# Given instruction
Please quote the records word for word, starting with the line that contains "Task: Click the Functionality section heading" and going on through the line that contains "Action: tap(44, 12)". Leave the pictures out of your answer.
--- start of Recorded data ---
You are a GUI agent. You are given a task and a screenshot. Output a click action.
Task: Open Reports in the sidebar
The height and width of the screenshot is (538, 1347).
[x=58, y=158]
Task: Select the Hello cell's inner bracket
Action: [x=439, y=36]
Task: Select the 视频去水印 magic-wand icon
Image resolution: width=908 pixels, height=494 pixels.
--- end of Recorded data ---
--- start of Recorded data ---
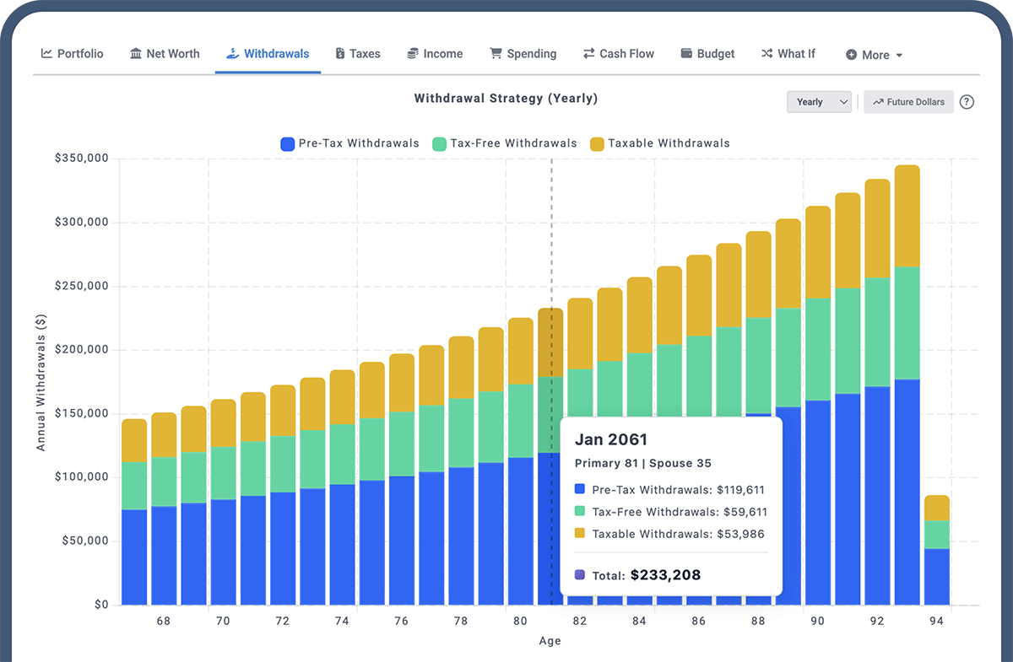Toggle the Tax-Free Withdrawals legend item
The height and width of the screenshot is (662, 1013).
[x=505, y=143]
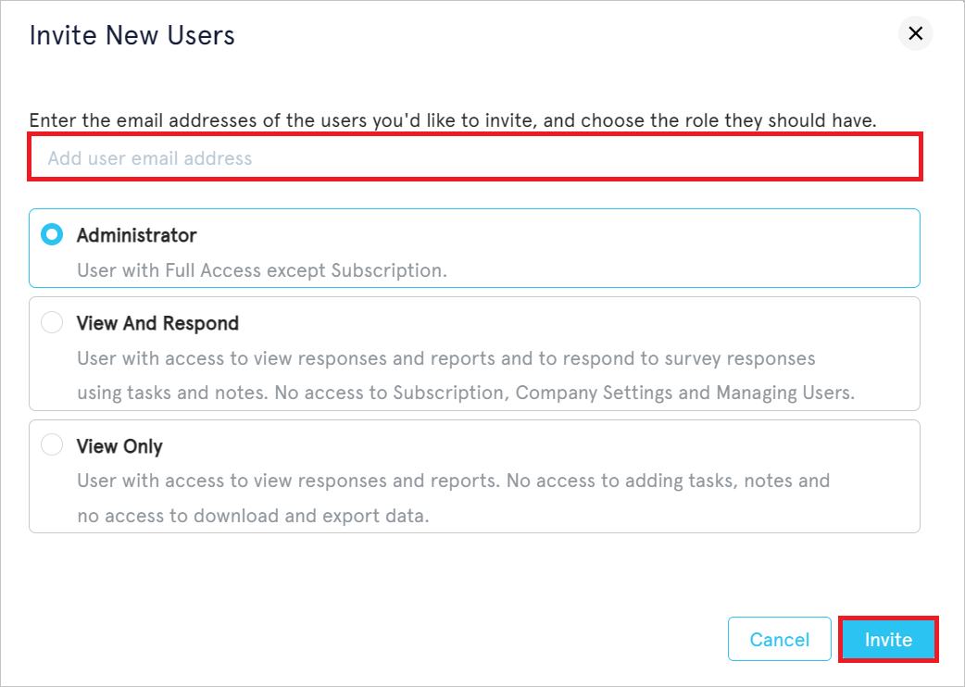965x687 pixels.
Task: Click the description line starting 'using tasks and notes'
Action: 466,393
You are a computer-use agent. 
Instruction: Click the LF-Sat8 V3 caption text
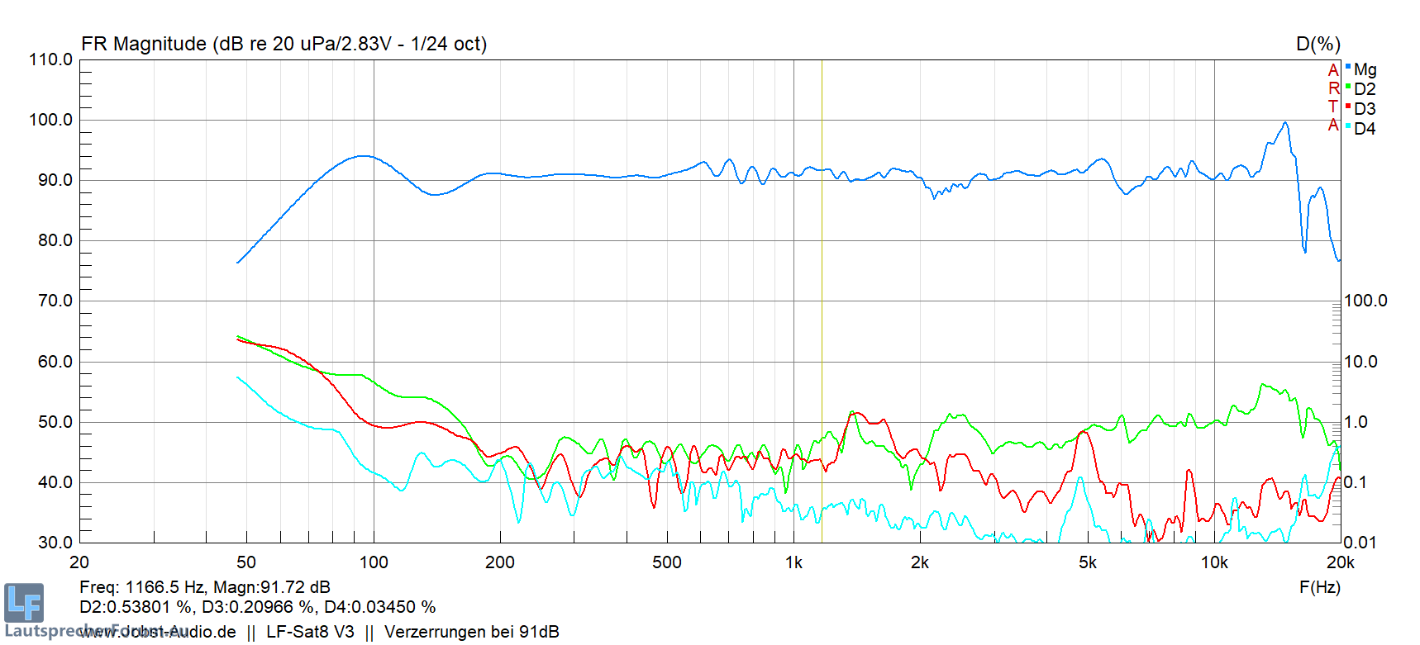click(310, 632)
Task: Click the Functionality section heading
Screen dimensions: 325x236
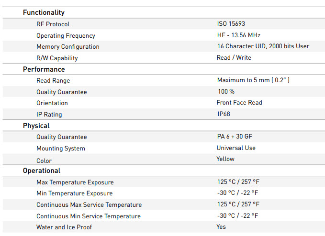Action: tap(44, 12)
--- end of Recorded data ---
# Written answer
Task: Click the Functionality section heading
Screen dimensions: 325x236
Action: tap(44, 12)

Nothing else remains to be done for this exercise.